Preventing Spammer Registration
Spammers and sploggers pose a serious risk to online communities. Without some protection in place, your fledgling community runs the risk of being overrun by spammers trying to sell fake Uggs and Oakleys. Since fake users can easily make up 98% of all new user account requests, it’s useful to have a game plan for stopping or slowing these fake registrations.
BuddyPress by default requires a user to activate his account via an e-mail sent to the address provided at signup. This simple check will weed out the sploggers and spammers who are using e-mail addresses harvested from the web that they do not have access to, but will not stop users who do have access to working e-mail addresses.
One of the most powerful ways to combat spam is to restrict public site registration. BuddyPress offers a couple of ways to add users without offering a public registration form. With site invitations, you can grow your membership via referrals from your current members. With site membership requests, you can moderate each registration request, manually approving the requests that look legitimate and deleting spam users before they join the site. Read more about alternatives to public site registration.
There are simple changes you can make to the registration form to help identify spambots, too.

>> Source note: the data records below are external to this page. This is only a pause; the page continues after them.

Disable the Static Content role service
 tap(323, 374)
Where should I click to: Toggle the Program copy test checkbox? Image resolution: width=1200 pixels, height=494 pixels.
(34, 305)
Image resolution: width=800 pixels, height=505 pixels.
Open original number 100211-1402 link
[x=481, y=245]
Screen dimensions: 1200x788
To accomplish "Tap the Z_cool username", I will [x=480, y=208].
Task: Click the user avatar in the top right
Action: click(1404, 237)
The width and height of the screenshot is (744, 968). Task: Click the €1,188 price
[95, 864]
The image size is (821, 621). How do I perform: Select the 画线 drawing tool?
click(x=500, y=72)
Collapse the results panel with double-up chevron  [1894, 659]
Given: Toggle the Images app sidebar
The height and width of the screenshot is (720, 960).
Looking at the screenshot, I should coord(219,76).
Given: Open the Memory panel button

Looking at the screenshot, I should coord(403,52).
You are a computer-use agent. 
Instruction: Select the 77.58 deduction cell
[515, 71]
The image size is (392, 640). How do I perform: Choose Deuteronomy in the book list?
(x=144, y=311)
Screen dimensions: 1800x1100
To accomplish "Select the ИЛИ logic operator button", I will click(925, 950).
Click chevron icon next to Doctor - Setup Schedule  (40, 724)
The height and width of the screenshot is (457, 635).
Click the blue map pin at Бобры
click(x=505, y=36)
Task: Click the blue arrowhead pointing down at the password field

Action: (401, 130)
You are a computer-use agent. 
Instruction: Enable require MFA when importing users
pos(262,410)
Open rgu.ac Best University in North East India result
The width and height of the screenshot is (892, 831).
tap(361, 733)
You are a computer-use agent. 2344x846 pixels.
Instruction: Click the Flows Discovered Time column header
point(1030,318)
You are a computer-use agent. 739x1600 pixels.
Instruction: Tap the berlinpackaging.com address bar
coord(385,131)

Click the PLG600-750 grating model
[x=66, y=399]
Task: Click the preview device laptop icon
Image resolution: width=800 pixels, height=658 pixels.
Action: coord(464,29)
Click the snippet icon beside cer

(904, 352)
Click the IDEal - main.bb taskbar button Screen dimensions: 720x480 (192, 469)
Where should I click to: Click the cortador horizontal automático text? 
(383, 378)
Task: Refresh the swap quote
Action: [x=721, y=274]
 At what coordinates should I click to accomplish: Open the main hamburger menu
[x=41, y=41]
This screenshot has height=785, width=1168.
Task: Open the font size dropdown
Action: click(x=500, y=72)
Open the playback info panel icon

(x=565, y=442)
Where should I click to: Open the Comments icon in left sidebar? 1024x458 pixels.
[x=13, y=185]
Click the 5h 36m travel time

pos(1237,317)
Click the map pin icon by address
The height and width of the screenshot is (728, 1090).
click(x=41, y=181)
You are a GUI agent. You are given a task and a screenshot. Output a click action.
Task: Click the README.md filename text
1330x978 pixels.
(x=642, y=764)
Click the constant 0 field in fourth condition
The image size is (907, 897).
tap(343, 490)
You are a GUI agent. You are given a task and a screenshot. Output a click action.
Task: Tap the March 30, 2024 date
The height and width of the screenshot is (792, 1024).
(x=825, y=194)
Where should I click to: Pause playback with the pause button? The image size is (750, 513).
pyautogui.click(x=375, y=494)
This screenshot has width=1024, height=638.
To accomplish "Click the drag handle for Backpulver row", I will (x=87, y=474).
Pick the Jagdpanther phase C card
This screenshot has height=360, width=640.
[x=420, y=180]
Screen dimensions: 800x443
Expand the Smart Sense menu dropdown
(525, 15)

Honeypots work by creating hidden fields on the registration form that spam bots can’t resist, then checking for input in those fields upon form submission. “Humanity tests” ask the user to respond to a question that should stump a spambot, for example, “What color is snow?”. Finally, CAPTCHAs are ubiquitous and challenge the user to figure out what letters are shown in a distorted image. Which of these options you choose (you could technically employ all three) is a matter of preference. Honeypots have the advantage of being the least intrusive; “real” users won’t even know they’re there. Humanity tests might surprise your users because they’re unusual, but stop spambots effectively. CAPTCHAs are everywhere, so, while they might be annoying, at least they annoy your users in a familiar way. These three strategies will only stop spambots, though; human spammers will be able to defeat any of them.